What was I most excited to see and do when I booted it up? Open the settings menu.
In recent years, Sony has upped its commitment to accessibility by giving players more flexible options that go beyond standard graphics or control settings. God of War Ragnarok follows that trend with a fantastic accessibility menu that can help players customize their experience at any time to suit their needs. If you’re not somebody with specific needs, you might assume that you can ignore that menu altogether. While you certainly can and still have a great time, several settings can make the game even better in subtle ways that’ll add up over its 30+ hour runtime.
I personally treated the accessibility menu as an all-you-can-eat buffet, making several tweaks before stepping foot into the nine realms. While some of my changes were practical HUD adjustments to account for my eyesight, other decisions just came down to cutting out things that sounded annoying. Here’s what my settings looked like, but know that there’s way more to explore beyond these. Finding what works best for you is as engaging as managing Kratos’ gear.
Whatever you do, I beg you to turn on Auto Pick Up. Accessible from the Gameplay menu, this does exactly what it says on the tin: It allows Kratos to automatically grab items when walking near them. Usually, you’d have to keep tapping a button to grab health, resources, and other items. That can especially be a pain when you’re trying to grab a healing item mid-battle, but can’t quite get in the right spot to grab it. As a nice touch, you won’t auto-grab health or rage if you’re already full up, so you don’t have to worry about items getting wasted with this on.
What’s nice about this option is that there are two different settings here: Essential and Essential+. The former will mostly pick up health and rage increasing items, while the latter grabs everything from hacksilver to gear. I ended up going with Essential+ personally, which just cut down on the number of unnecessary button presses I had to do.
God of War Ragnarok features a lot more puzzles than its predecessor, sometimes to an exhausting degree. Many of those follow the same few rules, like hucking your ax at different objects such as bells or reflective surfaces. That can get a little frustrating when you’re specifically dealing with small or faraway objects. To help account for that, I went into the Gameplay tab and toggle Puzzle Aim assist on. This option essentially snaps to a puzzle target when locking on. It’s not too overbearing, offering more of a gentle nudge over to the object than a hard push.

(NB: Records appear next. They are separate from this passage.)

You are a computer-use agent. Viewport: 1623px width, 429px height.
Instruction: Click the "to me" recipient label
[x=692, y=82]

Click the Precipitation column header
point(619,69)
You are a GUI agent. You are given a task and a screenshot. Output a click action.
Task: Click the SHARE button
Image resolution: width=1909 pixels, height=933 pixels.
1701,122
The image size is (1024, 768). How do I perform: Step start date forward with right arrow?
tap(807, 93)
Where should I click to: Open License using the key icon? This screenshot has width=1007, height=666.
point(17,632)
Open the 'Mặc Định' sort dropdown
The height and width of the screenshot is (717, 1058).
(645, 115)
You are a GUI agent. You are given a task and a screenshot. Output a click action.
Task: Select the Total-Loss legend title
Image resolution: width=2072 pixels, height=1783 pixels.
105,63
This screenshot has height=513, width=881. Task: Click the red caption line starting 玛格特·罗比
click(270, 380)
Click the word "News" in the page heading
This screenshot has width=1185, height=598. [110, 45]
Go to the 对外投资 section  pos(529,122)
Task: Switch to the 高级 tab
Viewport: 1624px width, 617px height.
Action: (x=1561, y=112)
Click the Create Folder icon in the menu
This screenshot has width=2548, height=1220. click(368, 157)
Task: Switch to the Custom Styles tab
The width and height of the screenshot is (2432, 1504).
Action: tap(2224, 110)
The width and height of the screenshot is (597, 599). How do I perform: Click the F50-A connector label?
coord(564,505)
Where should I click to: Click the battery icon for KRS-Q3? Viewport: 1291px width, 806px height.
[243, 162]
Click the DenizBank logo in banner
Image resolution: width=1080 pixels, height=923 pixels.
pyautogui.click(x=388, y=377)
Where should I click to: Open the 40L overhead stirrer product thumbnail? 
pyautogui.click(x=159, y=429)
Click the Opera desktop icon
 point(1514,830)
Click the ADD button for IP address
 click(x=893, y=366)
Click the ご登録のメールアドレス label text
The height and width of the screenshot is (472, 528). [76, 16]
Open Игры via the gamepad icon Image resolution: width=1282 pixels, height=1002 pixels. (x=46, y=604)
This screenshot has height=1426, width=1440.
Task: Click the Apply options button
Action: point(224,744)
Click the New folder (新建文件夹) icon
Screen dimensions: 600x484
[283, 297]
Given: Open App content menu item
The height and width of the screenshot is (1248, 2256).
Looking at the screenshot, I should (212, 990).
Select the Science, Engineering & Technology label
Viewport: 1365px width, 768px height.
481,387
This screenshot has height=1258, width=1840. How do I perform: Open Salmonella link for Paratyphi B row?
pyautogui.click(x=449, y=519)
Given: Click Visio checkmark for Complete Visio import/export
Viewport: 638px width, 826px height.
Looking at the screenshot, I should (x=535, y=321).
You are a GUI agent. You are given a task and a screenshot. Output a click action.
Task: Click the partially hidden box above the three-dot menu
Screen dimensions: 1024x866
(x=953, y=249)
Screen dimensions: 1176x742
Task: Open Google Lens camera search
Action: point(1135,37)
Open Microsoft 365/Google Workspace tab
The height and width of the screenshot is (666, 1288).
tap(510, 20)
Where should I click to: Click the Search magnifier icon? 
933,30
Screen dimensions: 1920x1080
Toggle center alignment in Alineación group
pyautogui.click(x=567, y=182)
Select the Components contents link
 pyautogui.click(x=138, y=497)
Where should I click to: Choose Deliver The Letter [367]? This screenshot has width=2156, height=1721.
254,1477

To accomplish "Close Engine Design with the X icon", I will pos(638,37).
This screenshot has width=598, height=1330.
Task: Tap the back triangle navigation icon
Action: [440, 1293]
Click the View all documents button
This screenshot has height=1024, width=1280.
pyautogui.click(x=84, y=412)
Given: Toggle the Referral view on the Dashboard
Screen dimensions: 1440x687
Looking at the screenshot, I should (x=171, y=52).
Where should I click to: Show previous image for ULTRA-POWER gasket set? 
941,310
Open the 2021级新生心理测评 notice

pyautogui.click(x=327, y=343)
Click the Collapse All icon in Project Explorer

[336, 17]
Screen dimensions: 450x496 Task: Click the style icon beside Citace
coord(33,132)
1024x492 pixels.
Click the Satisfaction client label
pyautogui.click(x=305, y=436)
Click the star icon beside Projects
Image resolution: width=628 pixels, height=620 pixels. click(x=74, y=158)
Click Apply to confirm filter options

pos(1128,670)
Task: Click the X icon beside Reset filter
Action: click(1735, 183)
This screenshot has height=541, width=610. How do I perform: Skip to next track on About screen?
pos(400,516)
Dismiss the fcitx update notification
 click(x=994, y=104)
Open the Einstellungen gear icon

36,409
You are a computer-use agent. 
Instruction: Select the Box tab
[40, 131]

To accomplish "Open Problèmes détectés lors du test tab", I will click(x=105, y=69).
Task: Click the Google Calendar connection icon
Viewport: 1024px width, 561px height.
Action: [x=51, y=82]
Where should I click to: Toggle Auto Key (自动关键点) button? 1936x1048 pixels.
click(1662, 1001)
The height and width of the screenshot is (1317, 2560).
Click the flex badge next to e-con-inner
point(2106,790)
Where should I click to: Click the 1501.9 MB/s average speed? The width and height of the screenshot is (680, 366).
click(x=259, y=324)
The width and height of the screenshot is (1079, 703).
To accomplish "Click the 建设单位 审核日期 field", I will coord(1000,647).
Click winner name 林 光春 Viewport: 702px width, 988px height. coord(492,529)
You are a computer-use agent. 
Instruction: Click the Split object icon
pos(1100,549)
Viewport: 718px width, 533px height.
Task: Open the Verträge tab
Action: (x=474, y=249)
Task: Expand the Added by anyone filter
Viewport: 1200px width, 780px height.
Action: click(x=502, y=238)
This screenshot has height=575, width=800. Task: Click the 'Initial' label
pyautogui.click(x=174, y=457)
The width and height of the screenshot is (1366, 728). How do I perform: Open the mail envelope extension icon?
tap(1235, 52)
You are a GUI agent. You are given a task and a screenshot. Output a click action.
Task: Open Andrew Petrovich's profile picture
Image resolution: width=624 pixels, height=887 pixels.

If you want even more help with puzzles, there are a few other great options that I didn’t use. In particular, a Puzzle Timing tool gives you more flexibility when dealing with something like a puzzle that requires you to ring three bells in a short amount of time. That can help you get through some annoying situations where you know exactly what to do but can’t quite execute fast enough.
Navigation Assist is something I tend to turn on anytime a Sony game gives me the option to do so. When this is enabled, you can press the right stick in to have the camera point toward the direction of your current objective. It’s a very standard quality-of-life feature that’ll keep you from getting too lost in some of the game’s larger open areas. You can enable this one from the Gameplay menu.
God of War Ragnarok goes heavy on adventure in this installment, with a bigger emphasis on exploration. That means you’ll be vaulting over objects or climbing chains much more often. Naturally, that makes for a lot of button presses while traveling around. Cutting those down can help the sense of immersion, as Kratos will more organically move through the world. Turning this on in the Gameplay menu will allow Kratos to vault, mantle, descend from ledges, and jump over gaps without pressing a button. If you want to go even further, enabling Auto+ cuts down on even more button presses, taking care of crawls and climbs.
This is the one option on this list that I actually didn’t enable, but I’m including it because it gets back to my point about these little annoyances sometimes adding up. Initially, I missed the fact that there was a way to reduce the amount of time you need to hold down a button to perform shop or inventory options. Throughout the game, I was a little bugged by long confirmation holds that would have me releasing the button too soon by accident. Had I known there was a way to make those faster, it’s not a problem that would have registered with me at all, allowing me to do my gear management tasks a lot quicker. If you similarly can’t stand waiting an extra second to lock in a choice, enabling this will pay off in the long run considering that you could spend over 60 hours exploring the world.
These are only a few small examples of what you can do to customize your experience. There’s even more to explore, too, from cutting out button-mashing quicktime actions to creating control shortcuts with the DualSense’s trackpad. You might be eager to click New Game when you first load God of War Ragnarok up, but making a pitstop into the settings menu will be worth your while in the long run.
God of War Ragnarok is out now on PS4 and PS5.